CHALLENGE: Please pick out and copy every line of the data below that contains the string "agent". Case counts.

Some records
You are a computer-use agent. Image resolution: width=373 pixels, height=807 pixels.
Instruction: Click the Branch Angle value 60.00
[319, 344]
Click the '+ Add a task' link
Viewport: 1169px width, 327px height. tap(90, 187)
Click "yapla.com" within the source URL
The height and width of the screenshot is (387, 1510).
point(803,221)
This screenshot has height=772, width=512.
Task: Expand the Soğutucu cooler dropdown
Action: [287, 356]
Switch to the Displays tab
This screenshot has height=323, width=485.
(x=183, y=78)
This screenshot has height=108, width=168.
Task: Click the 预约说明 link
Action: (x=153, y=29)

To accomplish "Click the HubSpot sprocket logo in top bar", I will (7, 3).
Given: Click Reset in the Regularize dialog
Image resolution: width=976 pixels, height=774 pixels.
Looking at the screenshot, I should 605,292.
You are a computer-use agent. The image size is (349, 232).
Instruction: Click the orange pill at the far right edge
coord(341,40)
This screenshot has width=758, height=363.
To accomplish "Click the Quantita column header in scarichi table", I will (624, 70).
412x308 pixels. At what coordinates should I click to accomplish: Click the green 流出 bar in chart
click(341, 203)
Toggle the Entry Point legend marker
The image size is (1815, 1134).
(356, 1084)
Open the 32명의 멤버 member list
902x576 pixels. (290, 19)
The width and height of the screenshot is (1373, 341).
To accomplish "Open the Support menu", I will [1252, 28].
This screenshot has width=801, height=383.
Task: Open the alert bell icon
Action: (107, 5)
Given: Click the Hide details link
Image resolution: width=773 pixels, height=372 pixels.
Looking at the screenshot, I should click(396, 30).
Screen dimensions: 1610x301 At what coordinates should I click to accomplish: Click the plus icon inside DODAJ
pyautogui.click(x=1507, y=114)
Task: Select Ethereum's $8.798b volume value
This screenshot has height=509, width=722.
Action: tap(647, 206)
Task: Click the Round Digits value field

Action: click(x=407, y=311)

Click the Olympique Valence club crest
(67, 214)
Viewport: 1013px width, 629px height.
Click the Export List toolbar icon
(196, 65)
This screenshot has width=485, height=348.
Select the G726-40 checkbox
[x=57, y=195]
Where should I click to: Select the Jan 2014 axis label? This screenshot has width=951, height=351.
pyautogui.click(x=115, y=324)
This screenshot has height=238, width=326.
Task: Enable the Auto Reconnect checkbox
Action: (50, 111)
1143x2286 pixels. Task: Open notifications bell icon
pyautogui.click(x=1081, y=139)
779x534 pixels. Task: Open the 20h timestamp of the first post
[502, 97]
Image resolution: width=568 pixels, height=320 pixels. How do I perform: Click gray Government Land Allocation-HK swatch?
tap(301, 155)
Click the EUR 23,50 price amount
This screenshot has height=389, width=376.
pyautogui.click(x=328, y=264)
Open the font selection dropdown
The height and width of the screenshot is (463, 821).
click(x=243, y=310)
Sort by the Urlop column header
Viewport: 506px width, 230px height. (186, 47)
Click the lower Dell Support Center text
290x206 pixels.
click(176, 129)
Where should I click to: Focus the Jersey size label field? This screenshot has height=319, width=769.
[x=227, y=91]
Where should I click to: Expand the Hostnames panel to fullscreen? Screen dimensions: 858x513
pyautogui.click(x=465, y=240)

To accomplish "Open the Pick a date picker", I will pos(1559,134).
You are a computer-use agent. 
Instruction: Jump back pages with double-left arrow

RIGHT ANSWER:
You are a computer-use agent. Image resolution: width=373 pixels, height=807 pixels.
You are a computer-use agent. The image size is (349, 232).
You are a computer-use agent. 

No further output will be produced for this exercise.